BRIEF
Pictures are to be left out; every line from the one with "The height and" through the end of the data must be transcribed exactly.

── INFORMATION PROVIDED

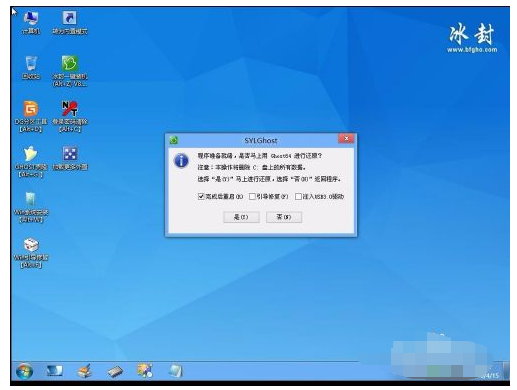The image size is (517, 390).
Task: Open the NT password clear tool icon
Action: pyautogui.click(x=70, y=116)
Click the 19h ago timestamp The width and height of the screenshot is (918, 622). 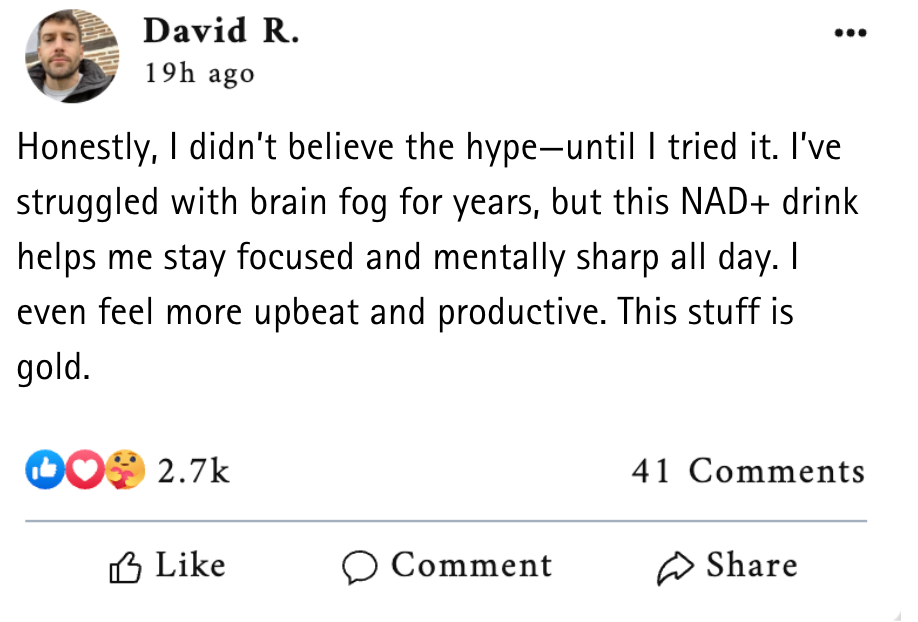199,74
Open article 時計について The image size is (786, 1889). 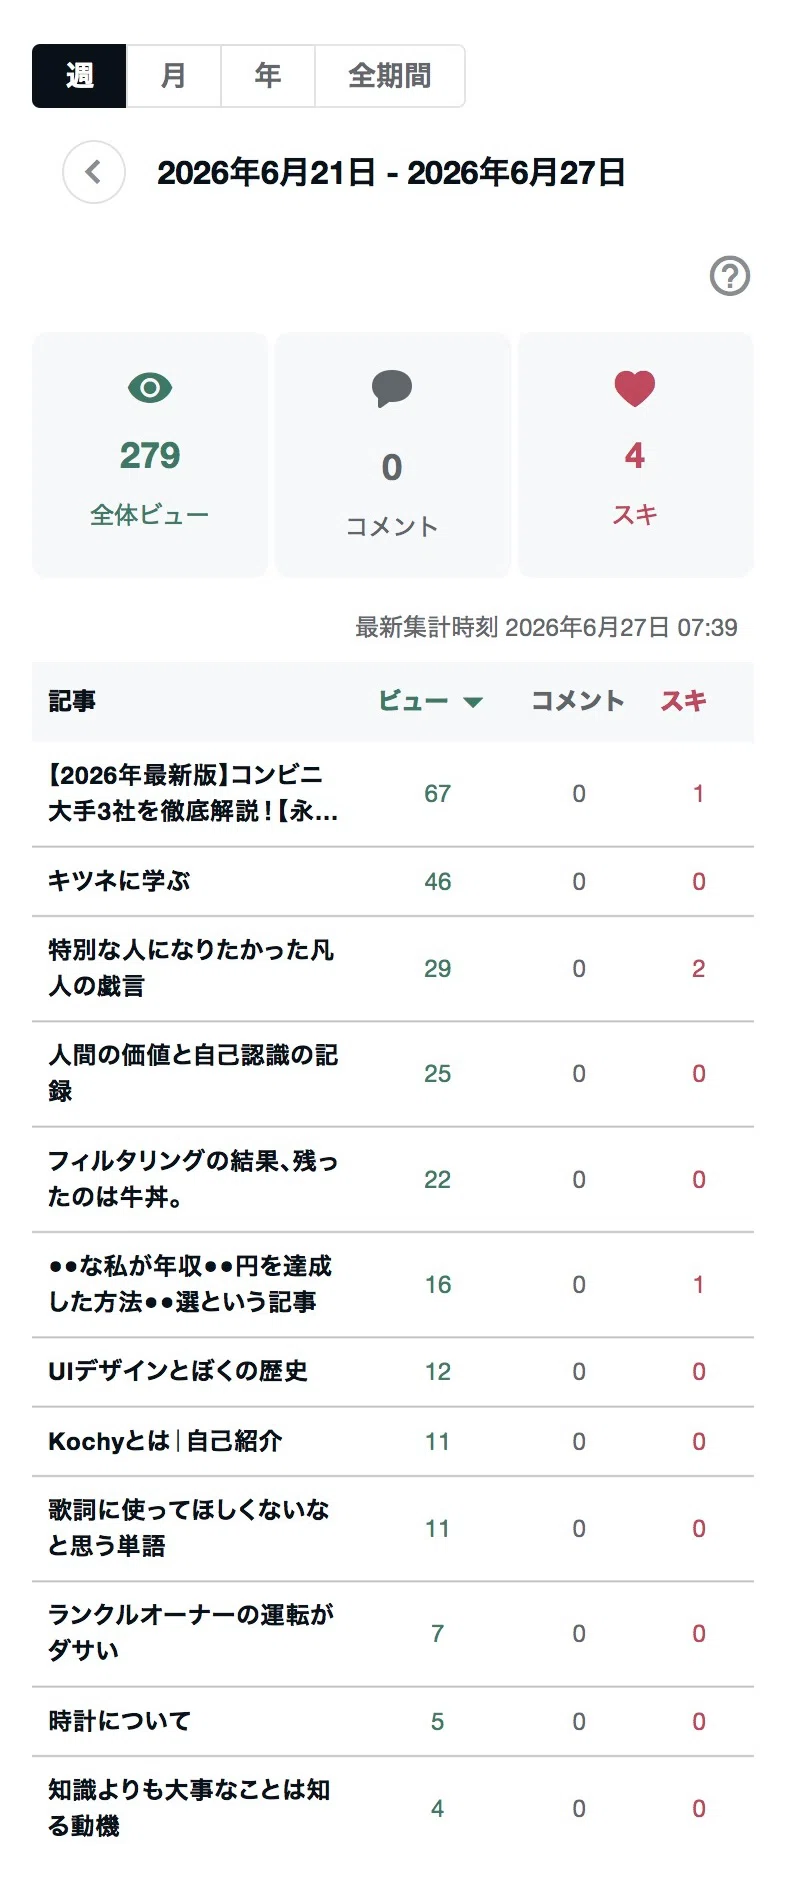(x=119, y=1721)
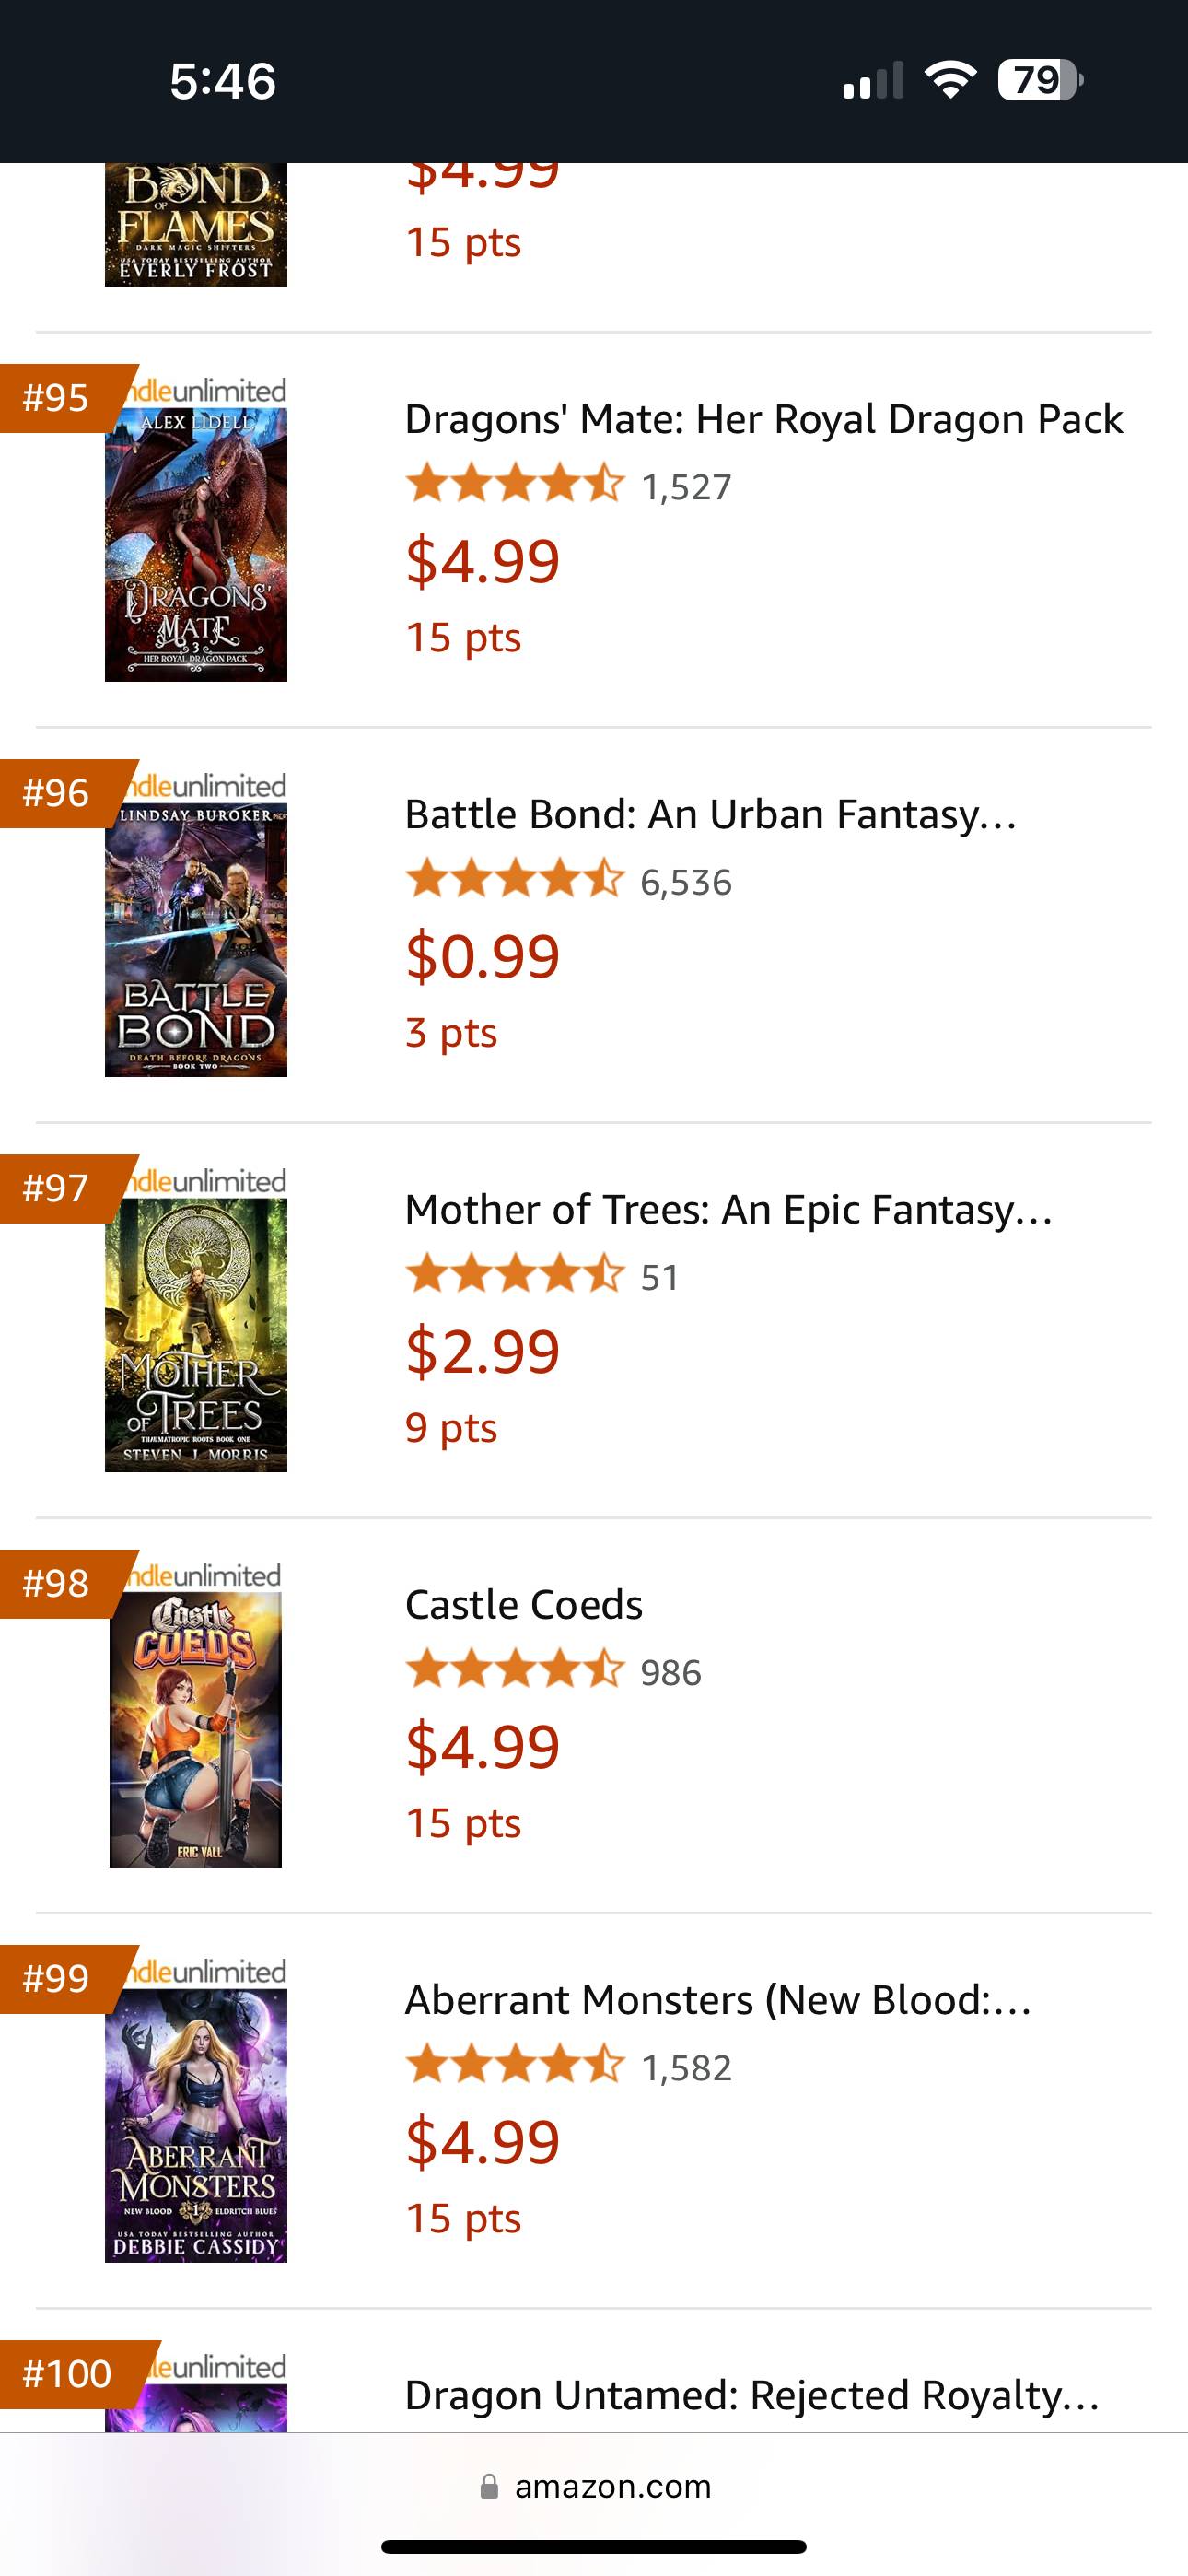View star ratings for Dragons' Mate
1188x2576 pixels.
(x=515, y=484)
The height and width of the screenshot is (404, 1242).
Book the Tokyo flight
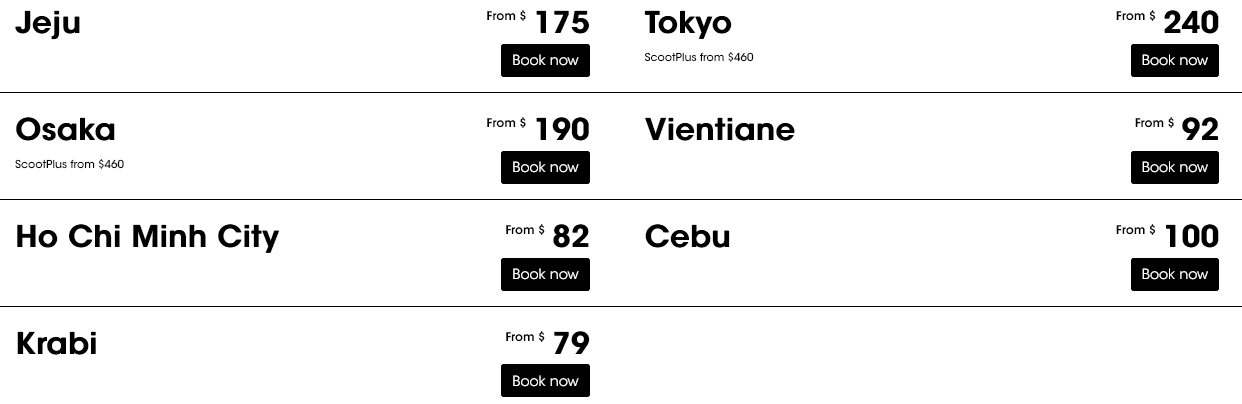1174,60

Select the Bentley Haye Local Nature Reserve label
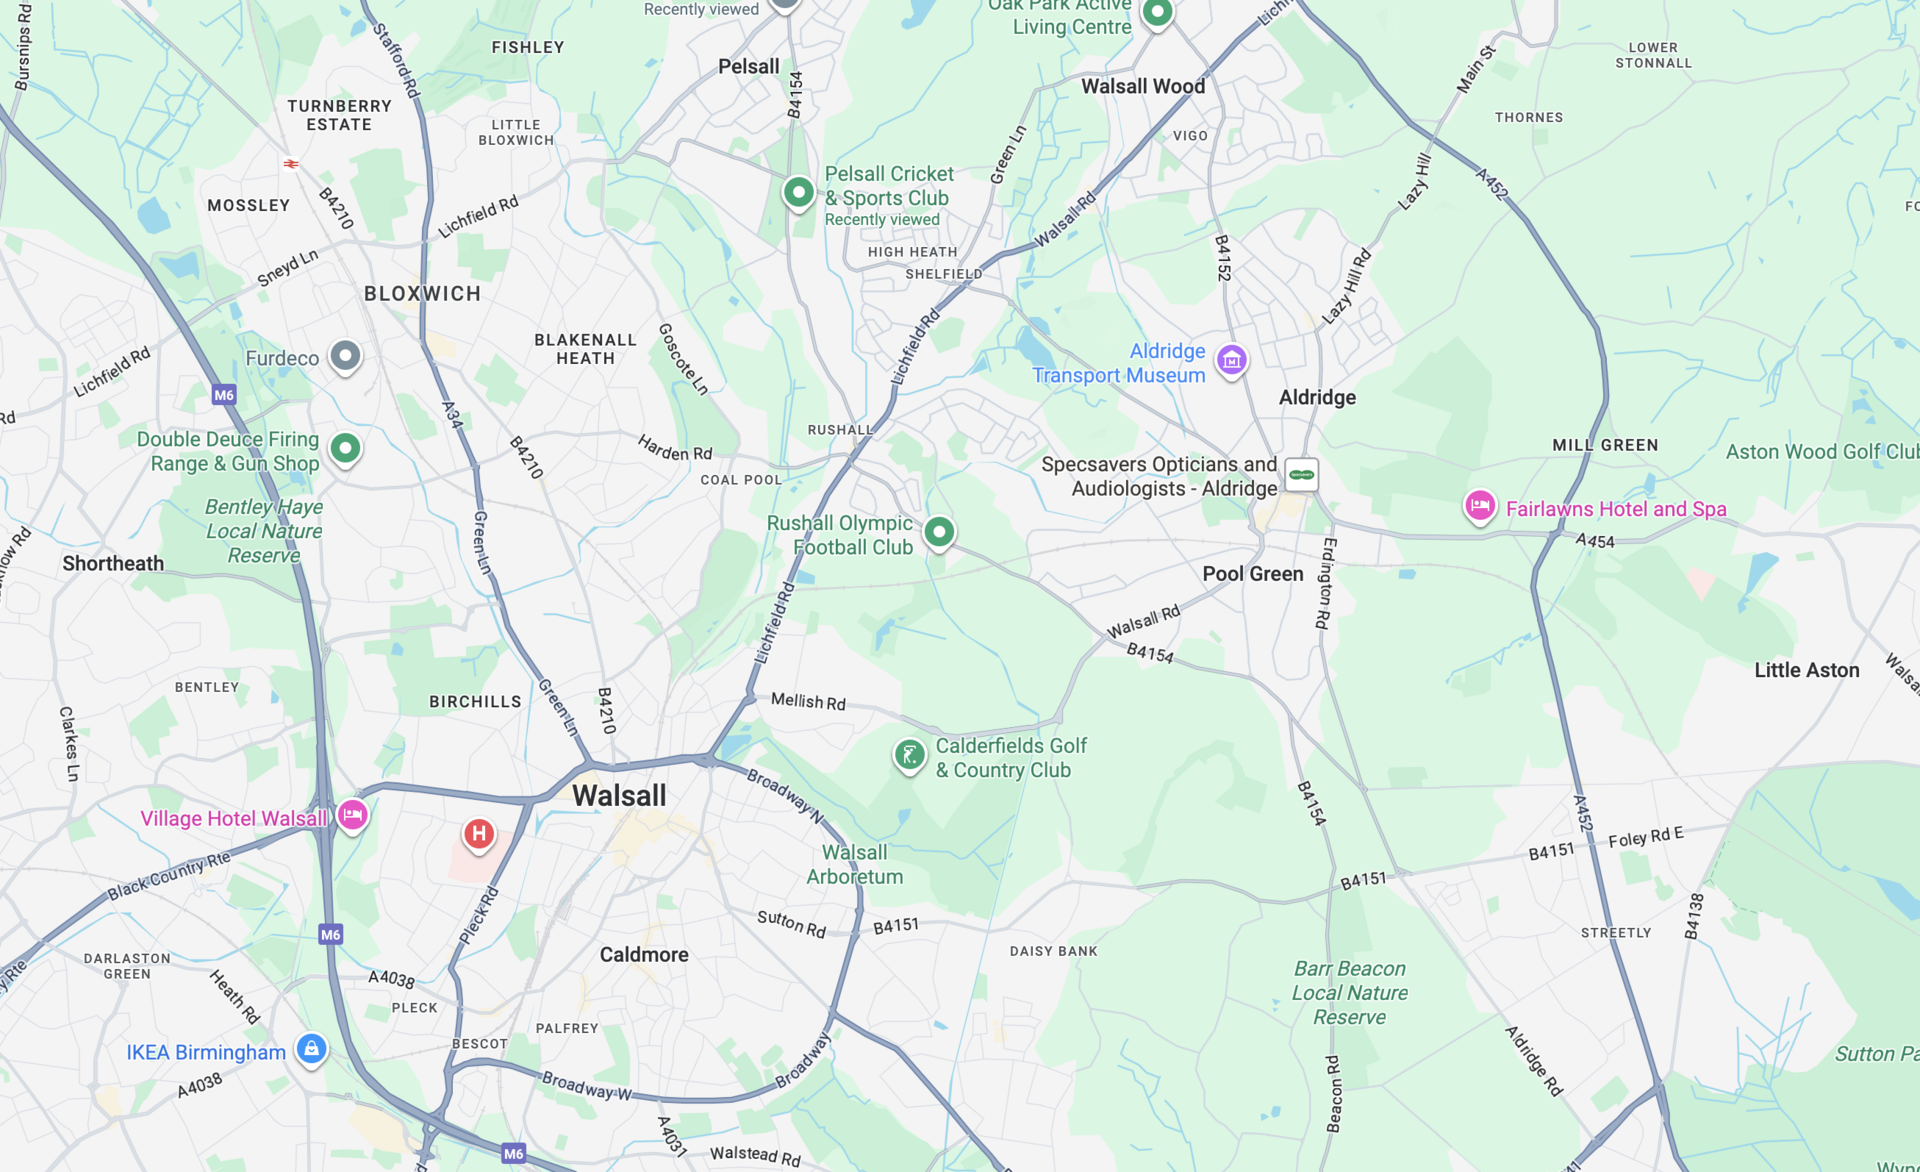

────

ANSWER TO THIS TASK
The height and width of the screenshot is (404, 1242).
Book the Tokyo flight
1174,60

Select the Bentley Haye Local Nature Reserve label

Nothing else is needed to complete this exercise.